Tchamba, 25 juil. (ATOP) – Depuis plusieurs années, le Togo et des partenaires internationaux se sont lancés dans une grande lutte environnementale pour restaurer son paysage forestier afin de combattre efficacement les effets du changement climatique et d’aider les populations vulnérables à être résilientes. Dans le cadre de la campagne nationale de reboisement 2025 lancée le 1er juin dernier, le Togo a reçu le soutien de l’Allemagne et du Luxembourg à travers le projet mondial Forest4 Future (F4F) mis en œuvre par la GIZ pour la restauration des forêts communautaires des cantons de Alibi 1, Bago, Goubi et Koussountou dans la préfecture de Tchamba.
Dans un entretien accordé à l’ATOP le vendredi 25 juillet, le technicien chargé de la mise en œuvre de la subvention FFF/FAO et expert F4F/DFS, Lidaou Pignozi donne quelques détails.
Activités du projet
M.Lidaou a fait savoir que le projet s’inscrit dans les engagements du Togo pour la restauration des paysages forestiers, en appui à l’initiative AFR100, au Bonn challenge et à la déclaration de New York sur les forêts. Il a indiqué que le projet prévoit la mise en terre de près de 41000 forestiers sur 245 ha et 5 km de galeries forestières durant cette campagne. Ceci, d’après lui, permettra de renforcer la régénération naturelle et améliorer la gestion forestière dans ces 4 localités. Ces activités seront réalisées avec les comités de gestion forestière, les communautés bénéficiaires et les autorités locales.
Une approche adaptée aux réalités du terrain
A en croire l’expert, chaque site de reboisement bénéficie d’une approche adaptée à ses réalités. Ainsi, il y aura un enrichissement intensif à Alibi 1, le reboisement des bordures des champs à Bago, Goubi et Koussountou, la restauration des affluents du fleuve mono au sein des forêts communautaires de de Goubi et de Koussountou. Avec cette approche, M. Lidaou est convaincu que l’impact sera plus grand et durable. « Cela est nécessaire pour la résilience des populations, car au Togo, malgré la situation alarmante en matière d’environnement, il faut savoir que la valorisation des arbres et des forêts occupe environ 15% des activités économiques », a-t-il souligné.
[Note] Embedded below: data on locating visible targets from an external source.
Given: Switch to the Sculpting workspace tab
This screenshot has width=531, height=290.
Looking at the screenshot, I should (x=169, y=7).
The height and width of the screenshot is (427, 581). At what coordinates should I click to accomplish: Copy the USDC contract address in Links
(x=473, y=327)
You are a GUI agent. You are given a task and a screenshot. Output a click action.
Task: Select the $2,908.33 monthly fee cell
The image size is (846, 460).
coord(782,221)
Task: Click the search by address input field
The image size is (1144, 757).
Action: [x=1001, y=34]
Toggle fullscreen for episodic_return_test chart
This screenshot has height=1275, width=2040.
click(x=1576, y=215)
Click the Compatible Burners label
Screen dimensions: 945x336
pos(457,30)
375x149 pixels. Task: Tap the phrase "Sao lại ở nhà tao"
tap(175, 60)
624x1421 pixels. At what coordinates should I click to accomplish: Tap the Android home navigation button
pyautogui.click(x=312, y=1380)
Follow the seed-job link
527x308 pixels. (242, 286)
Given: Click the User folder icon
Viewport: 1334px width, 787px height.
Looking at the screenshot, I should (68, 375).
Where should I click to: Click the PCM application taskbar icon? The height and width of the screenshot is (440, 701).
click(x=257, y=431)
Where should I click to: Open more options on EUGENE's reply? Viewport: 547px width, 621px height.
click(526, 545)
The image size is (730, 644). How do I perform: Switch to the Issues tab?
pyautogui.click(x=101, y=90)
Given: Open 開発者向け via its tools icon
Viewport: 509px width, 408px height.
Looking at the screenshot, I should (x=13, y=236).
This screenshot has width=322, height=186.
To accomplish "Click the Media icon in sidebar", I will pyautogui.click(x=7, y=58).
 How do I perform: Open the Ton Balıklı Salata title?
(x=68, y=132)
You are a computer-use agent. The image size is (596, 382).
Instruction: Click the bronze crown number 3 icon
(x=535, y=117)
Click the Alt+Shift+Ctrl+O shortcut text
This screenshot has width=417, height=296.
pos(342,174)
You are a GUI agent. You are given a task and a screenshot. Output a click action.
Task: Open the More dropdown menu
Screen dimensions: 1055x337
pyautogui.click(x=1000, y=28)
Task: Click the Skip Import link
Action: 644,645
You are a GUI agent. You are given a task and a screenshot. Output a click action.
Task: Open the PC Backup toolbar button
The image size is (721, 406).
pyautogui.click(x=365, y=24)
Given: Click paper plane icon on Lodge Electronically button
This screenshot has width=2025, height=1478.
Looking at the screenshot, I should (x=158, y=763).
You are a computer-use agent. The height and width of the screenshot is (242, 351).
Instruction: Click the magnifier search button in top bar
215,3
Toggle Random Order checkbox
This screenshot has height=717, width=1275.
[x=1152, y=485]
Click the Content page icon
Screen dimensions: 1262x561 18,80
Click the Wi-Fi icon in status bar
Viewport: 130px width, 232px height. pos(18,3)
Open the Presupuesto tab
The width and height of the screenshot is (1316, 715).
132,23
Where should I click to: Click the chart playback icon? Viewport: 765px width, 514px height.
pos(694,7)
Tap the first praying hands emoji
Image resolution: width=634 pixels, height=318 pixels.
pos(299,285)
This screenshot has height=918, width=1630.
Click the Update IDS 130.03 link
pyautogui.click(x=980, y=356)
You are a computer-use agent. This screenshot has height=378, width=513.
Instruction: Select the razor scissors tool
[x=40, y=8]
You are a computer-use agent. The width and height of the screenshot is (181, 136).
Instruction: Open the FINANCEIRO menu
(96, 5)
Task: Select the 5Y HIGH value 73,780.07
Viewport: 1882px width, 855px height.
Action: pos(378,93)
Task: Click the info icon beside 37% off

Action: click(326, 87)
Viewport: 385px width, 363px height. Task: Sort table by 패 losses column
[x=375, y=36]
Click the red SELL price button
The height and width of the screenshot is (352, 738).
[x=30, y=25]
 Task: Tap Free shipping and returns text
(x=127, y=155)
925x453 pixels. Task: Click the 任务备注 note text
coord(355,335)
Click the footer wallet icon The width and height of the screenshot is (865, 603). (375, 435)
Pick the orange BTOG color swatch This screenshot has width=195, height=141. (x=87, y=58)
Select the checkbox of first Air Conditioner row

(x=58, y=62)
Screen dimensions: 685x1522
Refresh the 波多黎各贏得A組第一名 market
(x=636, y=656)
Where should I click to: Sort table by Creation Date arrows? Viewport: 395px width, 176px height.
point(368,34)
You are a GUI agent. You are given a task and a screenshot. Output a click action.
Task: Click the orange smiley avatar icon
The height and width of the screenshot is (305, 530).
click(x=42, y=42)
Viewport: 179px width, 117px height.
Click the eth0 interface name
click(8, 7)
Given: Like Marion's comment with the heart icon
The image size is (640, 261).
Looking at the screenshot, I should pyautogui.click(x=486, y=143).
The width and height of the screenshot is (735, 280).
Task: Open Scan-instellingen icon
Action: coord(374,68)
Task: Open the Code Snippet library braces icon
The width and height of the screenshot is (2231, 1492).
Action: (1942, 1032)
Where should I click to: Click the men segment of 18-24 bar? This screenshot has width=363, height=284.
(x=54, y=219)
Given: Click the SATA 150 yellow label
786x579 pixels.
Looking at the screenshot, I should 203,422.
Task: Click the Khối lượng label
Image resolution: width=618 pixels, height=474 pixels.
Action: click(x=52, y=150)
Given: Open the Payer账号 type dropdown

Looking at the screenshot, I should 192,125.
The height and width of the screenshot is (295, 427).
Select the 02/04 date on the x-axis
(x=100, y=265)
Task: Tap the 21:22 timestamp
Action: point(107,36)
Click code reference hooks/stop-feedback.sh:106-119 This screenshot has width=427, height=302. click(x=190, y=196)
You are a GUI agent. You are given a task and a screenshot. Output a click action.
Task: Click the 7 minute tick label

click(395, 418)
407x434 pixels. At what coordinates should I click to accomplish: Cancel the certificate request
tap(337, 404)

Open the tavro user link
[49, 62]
Pour l’expert, la réussite de ce projet et des autres initiatives dans le domaine contribuera à l’atteinte de l’objectif AFR100 Togo qui est de restaurer 1,4 millions d’ha avec 1 milliards d’arbres d’ici 2030. « Restaurer les forêts va au-delà de planter, c’est garantir la survie des générations futures », a-t-il conclu.
AFR100 est un partenariat international entre plus de 30 pays africains engagés à restaurer 100 millions de terres dégradées d’ici 2023. Bonn challenge (défi de Bonn) est un effort mondial de reboisement de terres dégradées qui visait dans un premier temps à restaurer 150 millions d’hectares entre 2011 et 2020 et maintenant prévoit 350 millions d’hectares à l’horizon 2030. Adoptée en 2014, la déclaration de New York sur les forêts est une déclaration politique qui regroupe des gouvernements, des entreprises et la société civile, y compris les peuples autochtones, dont l’objectif est de réduire les pertes forestières et d’y mettre fin au plus tard en 2030. Le Togo a adhéré à toutes ces initiatives.